CLASSICAL and electronic music have often formed an uneasy partnership, often to the embarrassment of the former. In that sense, four out of five ain't bad. The Paragon Ensemble, directed by David Davies, last night devoted a programme to five works, all of which featured electronics in one way or another.

Without being partisan, the three most successful pieces were Scottish. John Maxwell Geddes's Muzyka Kameralna, for clarinet, string quartet, and pre-recorded tape was so successful because the electronics were wholly integrated with the writing for the musicians.

Literally, the recorded passages acted with the live music, sometimes as a reflection, a harmonic background, providing climactic points as they picked up and took over from the musicians, or - near the end - as a propulsive, rhythmic impetus in the fast section. A clever interplay.

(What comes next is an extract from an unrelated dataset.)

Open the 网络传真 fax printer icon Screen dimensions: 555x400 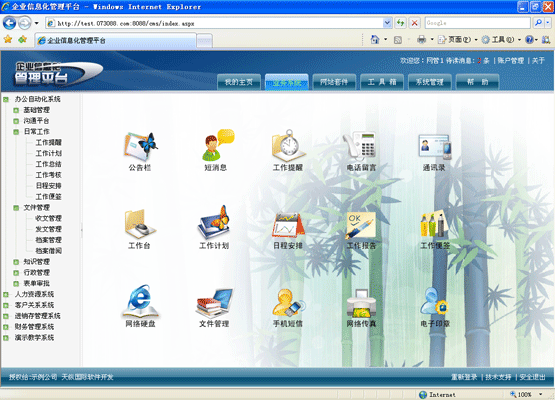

Edward McGuire's two pieces - Martyr for solo viola and Prelude 9 for solo clarinet - were successful in different ways. The former, played by Ian Budd, moved from a gestural, impassioned music, to a plaintive, folk-like music, with the electronics moving in parallel, from distortion to a touching unity. The Prelude, played by John Cushing, again had a strong folk feel, but was more playful and whimsical in character, ending with a lovely, quiet bubbling.

Stepan Rostomyan's Third Symphony makes a luscious, impressionistic study out of Armenian church music; a bit naive but charming. The one failure was Krupowicz's Farewell Variations, a pretentious pilfering of bits of Mozart, psychotically treated, to no real effect. It also commmits the cardinal sins: too long and boring.